Al momento, peraltro, l’elenco in questione è in via di aggiornamento, includendo alcuni punti di grande rilievo come i seguenti:

  • Marina Matsapulina, contrariamente a quanto affermato nell’articolo di Wired, non è stata fermata dalla polizia russa grazie a Telegram, bensì per l’utilizzo incauto del telefono cellulare, una tesi del resto avanzata anche da esperti indipendenti;
  • secondo l’articolo sarebbe possibile risalire alla posizione di un utente Telegram grazie all’API dell’app che abbia attivato la funzione. In realtà, soltanto quelli che hanno scelto di attivare la funzione nella pagina dedicata a rintracciare persone nelle proprie vicinanze potrebbero renderlo possibile. A farlo, però, è soltanto l’0,01% del totale;
  • sempre da parte di Wired si avanza l’allusione ad un importante ruolo giocato dalla banca russa VTB nella raccolta di fondi organizzata da Telegram nel corso del 2020. In realtà, tale ruolo sarebbe stato non significativo e, peraltro, gli investitori russi hanno acquistato una parte molto minoritaria delle obbligazioni messe in quell’occasione. A differenza del gigante statunitense JPMorgan, che ha rivestito il ruolo più importante nell’ambito della vicenda. Inoltre è falso che Telegram abbia ingaggiato VTB per stimare il suo valore;
  • le obbligazioni in questione non sono state acquistate dai governi di Arabia Saudita e Russia. In particolare l’attivazione delle procedure KYC (Know Your Customer) da parte di Telegram ha impedito l’ingresso di capitale statale russo nell’azienda;
  • Roman Abramovich, ex proprietario del Chelsea, non ha investito 300 milioni di dollari in TON. Tale investimento era già stato smentito nel passato nell’ambito di una causa intentata dalla Securities and Exchange Commission (SEC) degli Stati Uniti. In realtà tale investimento ammonterebbe a 10 milioni di dollari, pari a meno dell’1% di fondi raccolti da TON.
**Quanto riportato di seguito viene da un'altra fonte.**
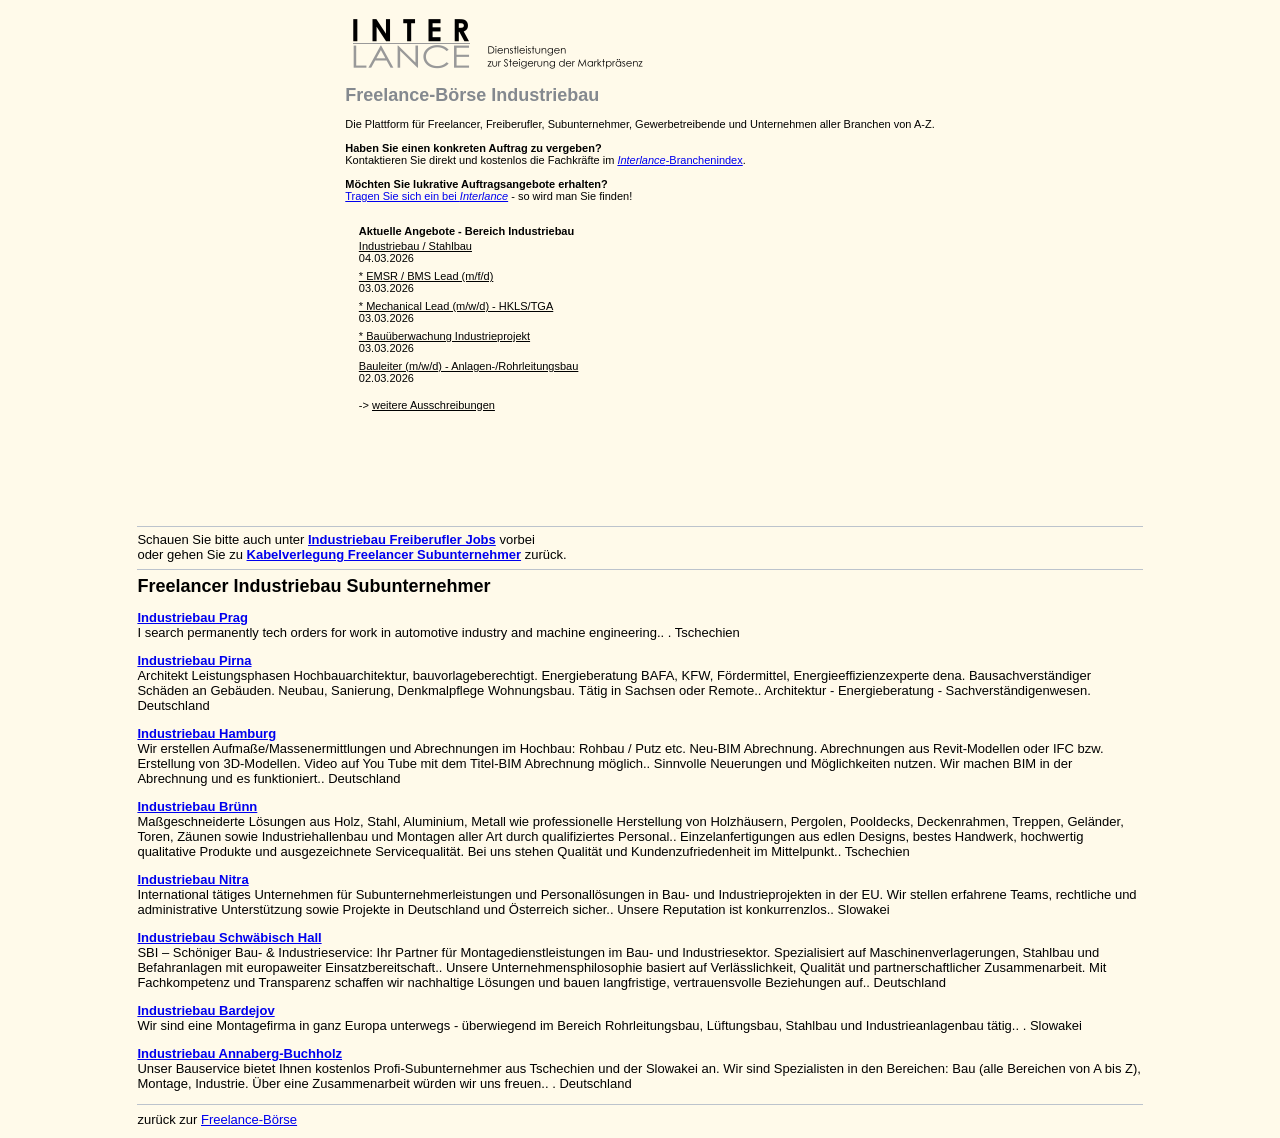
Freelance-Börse (249, 1119)
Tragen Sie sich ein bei (426, 196)
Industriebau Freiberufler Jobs (402, 539)
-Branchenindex (679, 160)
Questi sono soltanto alcuni dei più marchiani errori contenuti nell’articolo pubblicato e rilanciato da Cathcart, sul quale Wired avrebbe dovuto perlomeno attivare una sorveglianza ancora più rigida, considerato l’ambito in cui tali accuse sono andate ad inserirsi. Un atteggiamento che viene stigmatizzato ora con forza da Telegram.
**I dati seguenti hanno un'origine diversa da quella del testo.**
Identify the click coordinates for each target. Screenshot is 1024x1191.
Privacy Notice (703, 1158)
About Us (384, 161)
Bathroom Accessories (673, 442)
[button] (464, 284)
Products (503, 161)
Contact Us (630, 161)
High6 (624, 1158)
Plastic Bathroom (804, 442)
Whatsapp e Telegram: la battaglia è in atto da tempo

Il nuovo capito della querelle tra Whatsapp e Telegram non dovrebbe stupire eccessivamente. Le due aziende ormai da tempo hanno deciso di incrociare i ferri non risparmiandosi fendenti di non poco conto. Un conflitto dovuto con tutta evidenza a ragioni puramente commerciali, in cui vanno ad entrare anche considerazioni di geopolitica agitate in maniera del tutto strumentale.
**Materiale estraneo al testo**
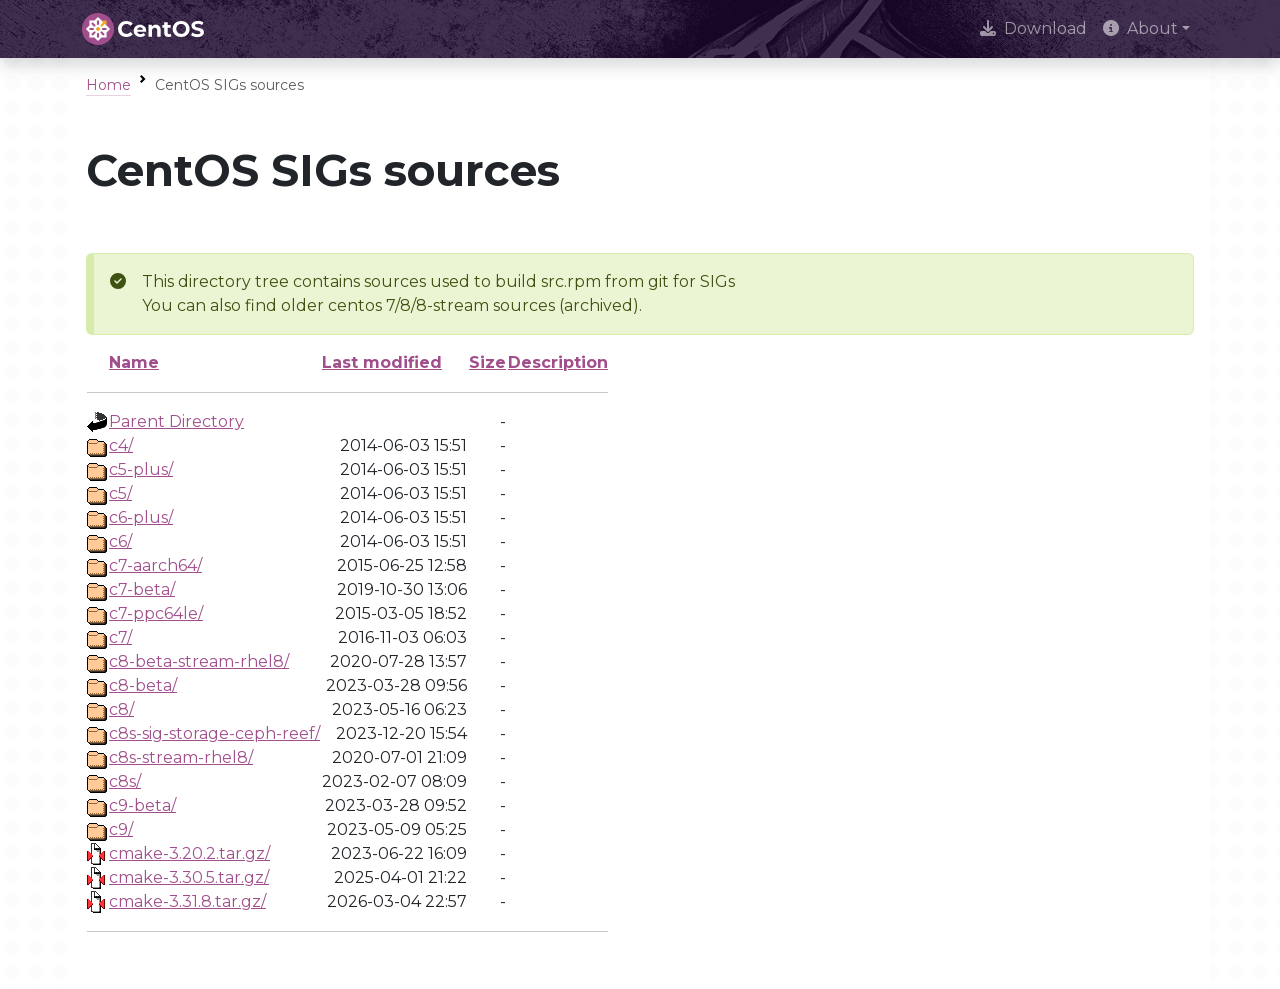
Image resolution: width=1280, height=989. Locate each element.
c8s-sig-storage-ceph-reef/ (214, 733)
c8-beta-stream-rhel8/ (199, 661)
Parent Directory (176, 421)
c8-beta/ (143, 685)
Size (487, 362)
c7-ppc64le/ (156, 613)
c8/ (121, 709)
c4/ (121, 445)
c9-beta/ (142, 805)
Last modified (382, 362)
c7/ (120, 637)
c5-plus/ (141, 469)
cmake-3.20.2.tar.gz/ (189, 853)
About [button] (1140, 28)
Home (108, 85)
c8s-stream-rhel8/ (181, 757)
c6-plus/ (141, 517)
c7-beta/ (142, 589)
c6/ (120, 541)
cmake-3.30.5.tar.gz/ (189, 877)
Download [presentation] (1033, 28)
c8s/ (125, 781)
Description (558, 362)
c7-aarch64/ (155, 565)
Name (134, 362)
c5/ (120, 493)
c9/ (121, 829)
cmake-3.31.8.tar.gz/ (187, 901)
Nel mese di ottobre, ad esempio, Pavel Durvo aveva attaccato la rivale in un post pubblicato sul suo canale ufficiale di Telegram. All’interno del suo messaggio aveva palesemente messo in guardia i suoi utenti dall’utilizzo di Whatsapp, In particolare, secondo il numero uno di Telegram gli hacker potrebbero entrare facilmente in possesso dei dati che sono memorizzati sugli smartphone che montano l’app avversaria. A motivare il suo attacco una falla nella sicurezza ammessa dalla stessa Whatsapp, grazie alla quale gli attaccanti erano in grado di controllare il dispositivo ed eseguire malware sfruttando come strumenti video dannosi o videochiamate ad hoc.

L’aggiornamento effettuato, che secondo l’azienda statunitense doveva essere risolutivo, a detta di Durov non lo sarebbe però in maniera assoluta. Il problema, infatti, si propone ciclicamente dal 2016 e non è mai stato realmente risolto. Lo stesso Durov ha poi aggiunto: “Non importa se sei la persona più ricca della terra: se hai Whatsapp installato sul tuo telefono, tutti i tuoi dati da ogni app sul tuo dispositivo sono accessibili, come ha scoperto Jeff Bezos nel 2020. Ecco perché ho eliminato Whatsapp dai miei dispositivi anni fa. Averlo installato crea una porta che permette di entrare nel tuo telefono.”

Infine la stoccata finale, con l’invito a stare lontani dall’app avversaria, bollata come uno strumento di controllo di massa ormai attivo da 13 anni. Alla luce di queste parole, non dovrebbe stupire l’attacco di Cathcart, bensì l’imprecisione con cui è stato effettivamente condotto.